Awareness again - people must recognize the problem and if necessary, overcome their 'need to be nice'. Occasional 'raids' on more vulnerable spots by security personnel may be an idea (to catch those with lax manners).
Likewise the protocols - quite often, workers spotting an intruder do not simply know who to inform. In the worse cases, they would keep silent just to "keep themselves out of hot water".

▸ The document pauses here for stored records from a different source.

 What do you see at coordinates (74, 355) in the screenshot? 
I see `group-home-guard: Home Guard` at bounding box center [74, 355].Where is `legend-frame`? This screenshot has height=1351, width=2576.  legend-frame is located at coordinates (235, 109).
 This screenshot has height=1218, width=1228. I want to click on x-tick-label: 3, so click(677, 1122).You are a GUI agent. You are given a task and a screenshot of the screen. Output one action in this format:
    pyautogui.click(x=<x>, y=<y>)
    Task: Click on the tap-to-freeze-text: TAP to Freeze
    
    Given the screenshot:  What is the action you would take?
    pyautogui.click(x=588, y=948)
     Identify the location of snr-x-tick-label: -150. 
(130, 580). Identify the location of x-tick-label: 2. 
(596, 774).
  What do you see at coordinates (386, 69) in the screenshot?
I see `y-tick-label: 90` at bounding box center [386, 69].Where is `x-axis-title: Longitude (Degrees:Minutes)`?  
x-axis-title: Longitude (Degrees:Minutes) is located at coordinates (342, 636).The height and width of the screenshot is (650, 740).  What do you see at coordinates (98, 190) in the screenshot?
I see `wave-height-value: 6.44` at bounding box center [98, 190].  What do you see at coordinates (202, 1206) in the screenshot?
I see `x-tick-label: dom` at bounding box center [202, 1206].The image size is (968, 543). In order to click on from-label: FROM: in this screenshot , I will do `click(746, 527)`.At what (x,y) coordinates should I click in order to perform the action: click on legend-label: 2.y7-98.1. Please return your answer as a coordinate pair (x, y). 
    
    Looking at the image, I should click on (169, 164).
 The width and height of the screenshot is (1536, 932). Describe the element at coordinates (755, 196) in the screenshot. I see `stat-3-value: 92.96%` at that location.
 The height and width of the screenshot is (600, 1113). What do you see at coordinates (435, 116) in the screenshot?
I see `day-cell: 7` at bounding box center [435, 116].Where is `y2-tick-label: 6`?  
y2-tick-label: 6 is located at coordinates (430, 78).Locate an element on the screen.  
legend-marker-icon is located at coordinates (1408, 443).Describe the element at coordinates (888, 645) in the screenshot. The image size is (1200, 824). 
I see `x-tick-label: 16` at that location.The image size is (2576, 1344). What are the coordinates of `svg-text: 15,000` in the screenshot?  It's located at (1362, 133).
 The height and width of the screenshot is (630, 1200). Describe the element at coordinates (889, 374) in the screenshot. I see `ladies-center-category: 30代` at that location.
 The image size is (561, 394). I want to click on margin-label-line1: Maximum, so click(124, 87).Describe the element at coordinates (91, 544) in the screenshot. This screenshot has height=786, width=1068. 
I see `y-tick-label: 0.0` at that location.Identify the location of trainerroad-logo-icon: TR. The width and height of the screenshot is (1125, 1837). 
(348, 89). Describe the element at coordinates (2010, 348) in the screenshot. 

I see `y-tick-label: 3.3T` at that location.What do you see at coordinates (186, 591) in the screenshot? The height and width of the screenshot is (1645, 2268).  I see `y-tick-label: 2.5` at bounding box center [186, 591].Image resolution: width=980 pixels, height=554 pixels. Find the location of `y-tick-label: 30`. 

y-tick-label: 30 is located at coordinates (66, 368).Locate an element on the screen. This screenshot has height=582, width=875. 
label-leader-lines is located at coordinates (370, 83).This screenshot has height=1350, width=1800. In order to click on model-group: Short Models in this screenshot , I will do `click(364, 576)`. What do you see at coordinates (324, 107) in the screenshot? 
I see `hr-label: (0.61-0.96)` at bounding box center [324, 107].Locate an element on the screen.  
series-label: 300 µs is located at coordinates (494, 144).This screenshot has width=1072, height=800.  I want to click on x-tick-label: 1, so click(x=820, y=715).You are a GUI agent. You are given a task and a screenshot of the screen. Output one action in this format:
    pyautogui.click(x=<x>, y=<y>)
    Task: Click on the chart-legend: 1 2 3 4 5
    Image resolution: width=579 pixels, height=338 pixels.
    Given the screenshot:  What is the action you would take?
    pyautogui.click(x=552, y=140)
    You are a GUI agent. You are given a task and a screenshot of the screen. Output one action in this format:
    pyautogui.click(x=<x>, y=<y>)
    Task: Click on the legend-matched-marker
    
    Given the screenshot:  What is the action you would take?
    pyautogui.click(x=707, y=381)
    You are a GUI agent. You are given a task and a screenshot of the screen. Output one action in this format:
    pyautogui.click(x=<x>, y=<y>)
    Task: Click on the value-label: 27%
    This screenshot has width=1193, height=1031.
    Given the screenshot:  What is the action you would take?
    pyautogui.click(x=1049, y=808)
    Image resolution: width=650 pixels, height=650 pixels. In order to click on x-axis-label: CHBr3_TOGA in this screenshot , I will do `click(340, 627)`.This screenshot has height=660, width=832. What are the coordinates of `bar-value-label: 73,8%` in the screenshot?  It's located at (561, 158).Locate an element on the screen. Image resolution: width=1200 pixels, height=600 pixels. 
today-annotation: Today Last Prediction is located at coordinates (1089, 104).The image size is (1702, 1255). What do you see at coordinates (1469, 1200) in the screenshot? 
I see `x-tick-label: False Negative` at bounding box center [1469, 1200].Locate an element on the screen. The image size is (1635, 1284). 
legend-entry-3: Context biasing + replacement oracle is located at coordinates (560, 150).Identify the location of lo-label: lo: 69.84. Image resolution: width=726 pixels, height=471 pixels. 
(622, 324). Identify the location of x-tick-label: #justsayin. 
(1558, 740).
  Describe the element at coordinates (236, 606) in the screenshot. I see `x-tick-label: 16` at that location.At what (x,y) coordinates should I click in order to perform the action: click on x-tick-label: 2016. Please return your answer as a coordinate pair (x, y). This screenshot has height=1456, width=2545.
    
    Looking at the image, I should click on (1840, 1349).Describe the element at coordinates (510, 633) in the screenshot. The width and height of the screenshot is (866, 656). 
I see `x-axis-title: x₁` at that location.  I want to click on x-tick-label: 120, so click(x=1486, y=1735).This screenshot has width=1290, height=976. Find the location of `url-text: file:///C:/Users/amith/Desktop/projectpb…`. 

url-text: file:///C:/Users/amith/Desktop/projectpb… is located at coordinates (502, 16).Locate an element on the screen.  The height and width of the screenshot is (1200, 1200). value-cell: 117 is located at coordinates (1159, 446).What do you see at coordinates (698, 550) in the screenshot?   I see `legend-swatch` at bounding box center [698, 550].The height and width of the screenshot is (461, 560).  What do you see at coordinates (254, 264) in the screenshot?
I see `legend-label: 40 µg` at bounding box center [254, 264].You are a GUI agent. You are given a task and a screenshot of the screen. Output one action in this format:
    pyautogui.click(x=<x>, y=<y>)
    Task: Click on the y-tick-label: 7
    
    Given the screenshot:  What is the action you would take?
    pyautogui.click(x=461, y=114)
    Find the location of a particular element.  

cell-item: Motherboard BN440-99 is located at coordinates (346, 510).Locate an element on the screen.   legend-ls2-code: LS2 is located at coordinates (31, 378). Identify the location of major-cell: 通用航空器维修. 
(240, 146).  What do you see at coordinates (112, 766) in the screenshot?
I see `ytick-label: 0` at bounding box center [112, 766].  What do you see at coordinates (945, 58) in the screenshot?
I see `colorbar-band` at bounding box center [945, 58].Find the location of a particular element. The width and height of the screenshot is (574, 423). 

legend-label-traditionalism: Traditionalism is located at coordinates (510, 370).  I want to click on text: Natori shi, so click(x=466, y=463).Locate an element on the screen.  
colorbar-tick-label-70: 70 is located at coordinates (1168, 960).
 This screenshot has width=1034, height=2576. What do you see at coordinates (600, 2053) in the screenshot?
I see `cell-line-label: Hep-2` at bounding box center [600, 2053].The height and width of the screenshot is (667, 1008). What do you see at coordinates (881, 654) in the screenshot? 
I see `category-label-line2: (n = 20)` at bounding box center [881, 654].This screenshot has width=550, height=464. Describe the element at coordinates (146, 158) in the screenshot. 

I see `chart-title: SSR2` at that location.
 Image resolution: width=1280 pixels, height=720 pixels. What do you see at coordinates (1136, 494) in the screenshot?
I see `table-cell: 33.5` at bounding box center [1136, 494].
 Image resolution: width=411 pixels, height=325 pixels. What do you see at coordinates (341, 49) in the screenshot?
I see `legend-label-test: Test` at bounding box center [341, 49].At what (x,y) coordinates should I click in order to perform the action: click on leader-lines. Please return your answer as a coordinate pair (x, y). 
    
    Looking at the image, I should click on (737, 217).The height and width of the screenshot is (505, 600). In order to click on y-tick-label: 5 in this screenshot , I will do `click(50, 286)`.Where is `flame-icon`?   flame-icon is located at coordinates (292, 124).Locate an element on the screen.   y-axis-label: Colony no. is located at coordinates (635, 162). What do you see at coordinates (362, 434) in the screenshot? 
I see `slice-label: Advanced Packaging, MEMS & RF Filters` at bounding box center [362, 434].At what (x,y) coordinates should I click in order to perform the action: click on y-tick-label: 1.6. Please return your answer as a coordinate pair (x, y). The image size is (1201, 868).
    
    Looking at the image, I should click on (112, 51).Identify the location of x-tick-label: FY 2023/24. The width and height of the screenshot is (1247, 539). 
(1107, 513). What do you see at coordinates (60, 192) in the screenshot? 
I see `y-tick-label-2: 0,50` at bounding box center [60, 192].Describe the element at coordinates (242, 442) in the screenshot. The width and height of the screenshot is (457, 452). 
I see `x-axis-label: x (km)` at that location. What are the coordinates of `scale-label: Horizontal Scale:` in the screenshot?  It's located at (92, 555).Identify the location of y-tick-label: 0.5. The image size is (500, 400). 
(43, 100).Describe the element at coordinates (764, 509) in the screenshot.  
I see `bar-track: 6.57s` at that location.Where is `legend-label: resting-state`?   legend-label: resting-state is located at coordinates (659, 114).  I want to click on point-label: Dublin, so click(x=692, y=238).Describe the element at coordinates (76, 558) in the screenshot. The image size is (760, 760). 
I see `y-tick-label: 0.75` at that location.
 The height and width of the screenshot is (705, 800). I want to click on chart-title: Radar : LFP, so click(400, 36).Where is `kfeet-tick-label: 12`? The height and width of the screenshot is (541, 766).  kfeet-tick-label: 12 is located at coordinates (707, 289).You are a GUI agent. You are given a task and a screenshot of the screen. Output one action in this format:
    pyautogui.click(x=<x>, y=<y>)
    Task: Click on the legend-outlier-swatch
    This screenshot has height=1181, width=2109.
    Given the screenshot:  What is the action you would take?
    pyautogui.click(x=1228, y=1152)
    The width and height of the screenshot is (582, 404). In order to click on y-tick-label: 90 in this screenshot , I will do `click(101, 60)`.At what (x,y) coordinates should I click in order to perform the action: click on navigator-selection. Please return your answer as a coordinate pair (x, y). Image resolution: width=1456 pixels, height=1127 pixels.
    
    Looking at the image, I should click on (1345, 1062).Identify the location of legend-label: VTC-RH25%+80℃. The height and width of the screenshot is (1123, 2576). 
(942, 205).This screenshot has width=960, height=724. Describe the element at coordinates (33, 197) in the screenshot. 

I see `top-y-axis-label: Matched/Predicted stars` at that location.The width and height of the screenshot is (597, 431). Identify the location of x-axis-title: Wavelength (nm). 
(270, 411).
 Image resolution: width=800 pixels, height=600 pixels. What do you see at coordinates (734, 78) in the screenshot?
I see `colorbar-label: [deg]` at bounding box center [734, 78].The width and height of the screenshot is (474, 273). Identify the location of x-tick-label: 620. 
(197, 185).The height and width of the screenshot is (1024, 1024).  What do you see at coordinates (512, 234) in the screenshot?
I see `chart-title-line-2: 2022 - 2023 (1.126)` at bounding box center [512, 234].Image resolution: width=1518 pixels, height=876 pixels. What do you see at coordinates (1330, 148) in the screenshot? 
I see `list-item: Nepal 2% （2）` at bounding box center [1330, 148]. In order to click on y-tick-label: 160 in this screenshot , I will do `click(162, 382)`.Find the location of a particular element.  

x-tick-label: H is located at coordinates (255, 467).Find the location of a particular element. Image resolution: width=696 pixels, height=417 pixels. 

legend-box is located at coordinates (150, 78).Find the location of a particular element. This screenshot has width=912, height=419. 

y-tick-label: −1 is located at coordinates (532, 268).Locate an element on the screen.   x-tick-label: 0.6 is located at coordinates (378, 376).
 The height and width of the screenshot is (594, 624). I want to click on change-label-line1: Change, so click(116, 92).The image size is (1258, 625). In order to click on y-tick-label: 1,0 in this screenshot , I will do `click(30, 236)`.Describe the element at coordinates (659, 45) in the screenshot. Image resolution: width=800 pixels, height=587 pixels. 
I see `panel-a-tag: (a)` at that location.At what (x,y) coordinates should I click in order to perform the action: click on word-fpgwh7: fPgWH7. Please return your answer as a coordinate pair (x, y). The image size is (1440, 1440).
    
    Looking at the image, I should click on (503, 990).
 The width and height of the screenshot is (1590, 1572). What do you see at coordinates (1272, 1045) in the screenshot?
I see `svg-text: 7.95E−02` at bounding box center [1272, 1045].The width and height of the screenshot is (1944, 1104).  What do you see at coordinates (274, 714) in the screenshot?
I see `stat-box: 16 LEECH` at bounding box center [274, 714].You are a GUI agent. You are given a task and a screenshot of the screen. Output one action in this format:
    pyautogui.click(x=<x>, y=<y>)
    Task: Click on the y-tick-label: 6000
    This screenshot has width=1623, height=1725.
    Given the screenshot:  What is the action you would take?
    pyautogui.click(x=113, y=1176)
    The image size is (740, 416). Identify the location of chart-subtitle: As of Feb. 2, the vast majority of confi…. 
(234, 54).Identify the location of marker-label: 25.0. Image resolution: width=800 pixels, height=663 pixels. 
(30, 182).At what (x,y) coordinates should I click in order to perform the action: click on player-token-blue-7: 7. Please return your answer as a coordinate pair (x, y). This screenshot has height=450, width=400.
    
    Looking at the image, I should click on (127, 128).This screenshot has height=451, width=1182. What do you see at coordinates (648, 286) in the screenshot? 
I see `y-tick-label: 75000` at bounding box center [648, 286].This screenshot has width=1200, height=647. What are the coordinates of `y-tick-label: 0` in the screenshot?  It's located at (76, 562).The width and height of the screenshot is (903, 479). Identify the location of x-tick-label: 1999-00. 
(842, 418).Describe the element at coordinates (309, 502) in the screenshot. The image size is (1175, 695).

Technological means include better doors and good IDs, but also security cameras to capture the traffic at entrances.
Awareness, awareness, awareness (32 times, Steve Ballmer style). And protocols. Most of these should address human behaviour (e.g. not leaving a computer unattended) but also ways of passing around information (e.g. the stickers example).
Technological measures include good screen savers with short delay and easily activated passwords, also the screen overlays that make the screen viewable only from the front, not sides.
- LONG, Johnny. No Tech Hacking: A Guide to Social Engineering, Dumpster Diving and Shoulder Surfing. Syngress, 2008
- MITNICK, Kevin, SIMON, William L. The Art of Deception: Controlling the Human Element of Security. John Wiley & Sons, 2002
- OOSTERLOO, Bernard. Managing Social Engineering Risk: Making Social Engineering Transparent. University of Twente, 2008
- Dumpster Diving. http://www.iss.net/security_center/advice/Underground/Hacking/Methods/WetWare/Dumpster_Diving/default.htm
- 10 Strategies to Prevent Tailgating. http://www.buildings.com/article-details/articleid/13274/title/10-strategies-to-prevent-tailgating.aspx
- BARNEY, Karen. Information Security: Who’s Looking Over Your Shoulder? http://www.privatewifi.com/information-security-who%E2%80%99s-looking-over-your-shoulder/
Study & Blog
- Find and describe an interesting case of "no tech hacking". Outline the most important lesson you learned from the case.